Dia menarik dirinya, menendang pemuda itu sebelum akhirnya pergi dari sana, meninggalkan pemuda itu seorang diri.

"Ah, sialan. Merepotkan saja. Bisa-bisanya dia menyebar gosip kalau aku adalah sugar baby! Cih! Dia tidak tahu saja kalau saya dekat dengan Tuan Miguel, si pemilik Spanyol. Presiden saja tunduk pada dia." Gerutunya, mengumpat kesal.

***

***

"Isla pulang!" teriakan yang hampir tidak pernah terdengar di mansion sebesar ini, akhirnya terdengar juga.

Isla, dia pelakunya. Satu-satunya pekerja di sini yang bisa seberani itu untuk melakukan hal ini di kediaman Sergio. Seseorang yang dikenal sangat menakutkan.

Sekarang saja Sergio tidak bisa marah-marah karena kehilangan suaranya. Kemarin-kemarin, sebelum Sergio kehilangan suaranya seperti ini, dia sangatlah menyeramkan. Salah sedikit, Sergio akan murka dan marah-marah tidak jelas.

Sepanjang memasuki mansion, Isla melangkah gontai. Mengelilingi mansion untuk mencari Tuannya. Namun, lago-lagi Isla tidak bisa menemukan Tuannya itu. Selalu saja seperti ini. Menghilang dan sulit dicari.

"Tuan Sergio dimana?" tanya Isla pada salah satu pelayan.

"Tuan Sergio sedang di ruang kerjanya." Jawab pelayan itu.

Isla berterima kasih, berniat untuk pergi menemui Tuannya. Akan tetapi, baru satu langkah, pelayan tadi kembali menyahut. "Ehm… kau mau menemui Tuan Sergio, Isla?" tanya pelayan tadi.

Isla mengangguk tanpa ragu sebagai jawaban. "Ya. Tentu saja."

Pelayan tadi terlihat ragu. Dia menggaruk tengkuknya yang tak gatal, kemudian berujar. "Sebaiknya nanti saja. Sepertinya, Tuan Sergio sedang marah, Isla. Daritadi wajahnya muram." Kata pelayan itu.

Isla berpikir sejenak, kemudian tetap pada keputusan awalnya. "It's okay… lagipula, marahnya Tuan Sergio tidak akan semenyeramkan itu karena tenggorokannya masih sakit." Ucapnya dengan penuh percaya diri.

Pelayan tadi hanya bisa menghela nafasnya. "ya sudah. Yang penting aku sudah memperingatimu."

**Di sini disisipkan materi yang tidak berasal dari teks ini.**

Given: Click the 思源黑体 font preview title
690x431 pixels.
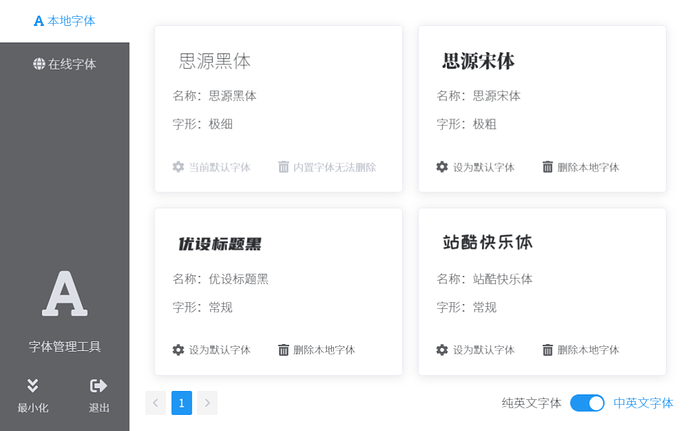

Isla tersenyum tipis, menghampiri Sergio yang katanya ada di ruang kerja. "Permisi, Tuan Sergi—"

Brak!

Baru saja sampai di ambang pintu, Isla sudah dikagetkan dengan sebuah kursi yang melayang dan menghantam dinding tepat di sampingnya. Dia menelan ludahnya susah payah, takut. "T-tuan baik-baik saja?"